## [What you should do]
From the listing below, extract every line containing "This".
--- Extracted material ---
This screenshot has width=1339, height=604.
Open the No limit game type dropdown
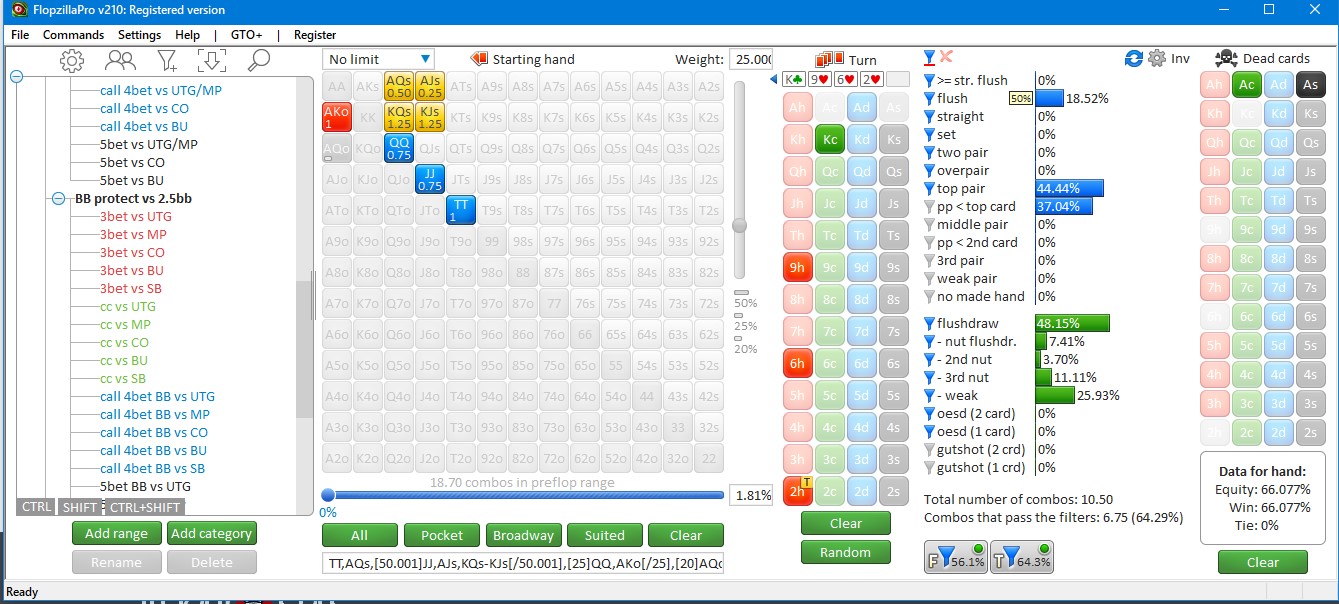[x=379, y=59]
---
--- Extracted material ---
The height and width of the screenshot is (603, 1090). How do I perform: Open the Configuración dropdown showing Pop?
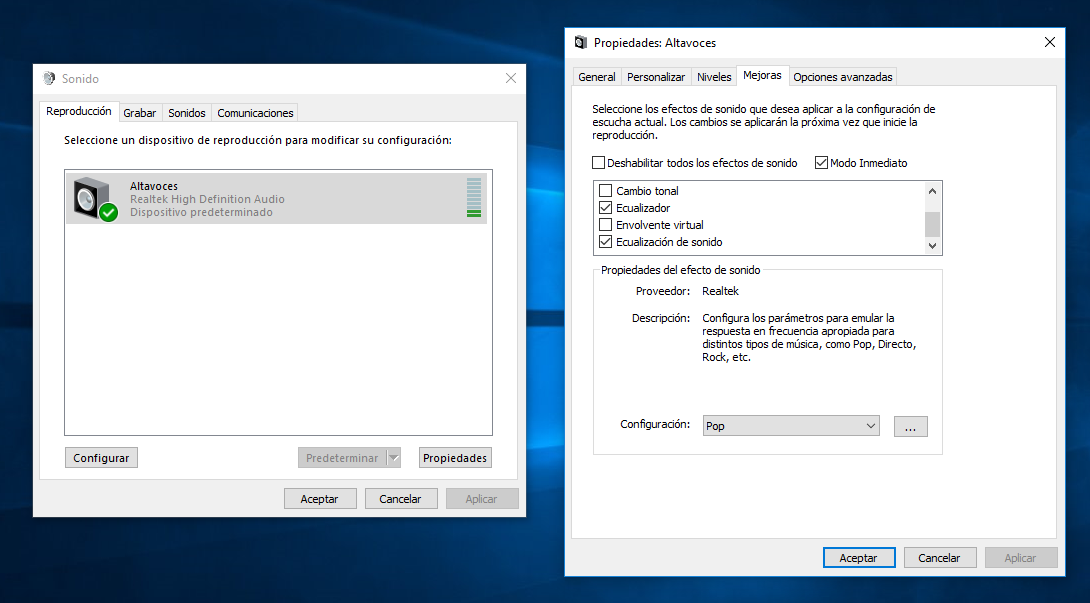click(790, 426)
---
--- Extracted material ---
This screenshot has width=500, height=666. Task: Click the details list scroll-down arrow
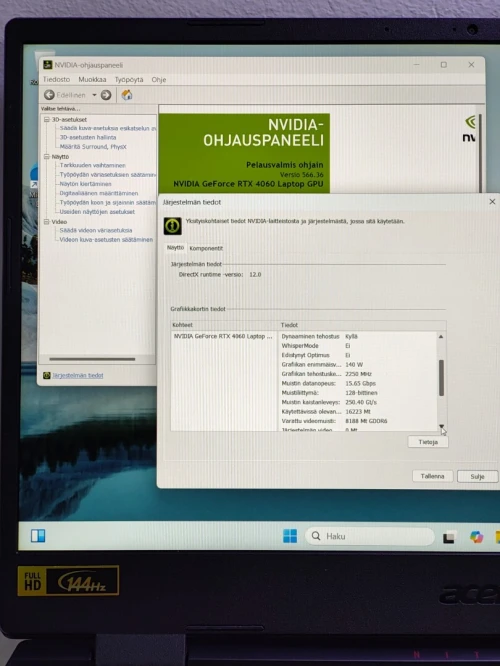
---
## [Response to the task]
This screenshot has width=1339, height=604.
This screenshot has width=500, height=666. Task: Click the details list scroll-down arrow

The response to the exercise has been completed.